**Tekstfragment**
________

Motoren met elektronische brandstofinjectie (EFI) hoeven niet voor grote hoogtes te worden
afgesteld.
Brandstof bijvullen
Zie Afbeelding 3
WAARSCHUWING
Brandstof en brandstofdampen zijn uiterst brandbaar en explosief.
Brand of explosie kan ernstige brandwonden of de dood veroorzaken.
Bij het bijvullen van brandstof
•
Schakel de motor uit en laat de motor ten minste gedurende 2 minuten afkoelen
voordat u de benzinedop verwijdert.
•
Vul de brandstoftank buiten of in een goed geventileerde ruimte.
•
Vul de brandstoftank niet te veel. Vul de brandstoftank niet tot boven de onderkant
van de hals, zodat de brandstof kan uitzetten
•
Houd de brandstof uit de buurt van vonken, open vlammen, waakvlammen, hitte en
andere ontstekingsbronnen.
•
Controleer brandstofleidingen, tank, vuldop en koppelingen regelmatig op barsten
of lekken. Vervang deze, indien noodzakelijk
•
Indien brandstof wordt gemorst, dient u te wachten tot deze verdampt is voordat u
de motor start.
1.
Reinig het gebied rond de tankdop Verwijder de tankdop.
2.
Vul de brandstoftank (A, Afbeelding 3) met brandstof. Vul de brandstoftank niet tot
boven de onderkant van de nek zodat de brandstof kan uitzetten.
3.

________

**Opgeslagen gegevens**

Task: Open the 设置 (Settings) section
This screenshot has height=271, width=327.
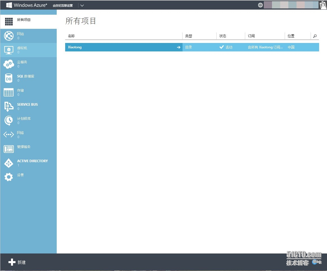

________

**Opgave 1**
Hoe lang moet de motor volgens het tekstfragment minimaal afkoelen voordat u de benzinedop verwijdert?
**Opgave 2**
Geef uit het tekstfragment letterlijk het stuk terug dat loopt van "Bij het bijvullen" tot en met "andere ontstekingsbronnen.".

**Volledig antwoord 1**
Ten minste 2 minuten.

**Volledig antwoord 2**
Bij het bijvullen van brandstof
•
Schakel de motor uit en laat de motor ten minste gedurende 2 minuten afkoelen
voordat u de benzinedop verwijdert.
•
Vul de brandstoftank buiten of in een goed geventileerde ruimte.
•
Vul de brandstoftank niet te veel. Vul de brandstoftank niet tot boven de onderkant
van de hals, zodat de brandstof kan uitzetten
•
Houd de brandstof uit de buurt van vonken, open vlammen, waakvlammen, hitte en
andere ontstekingsbronnen.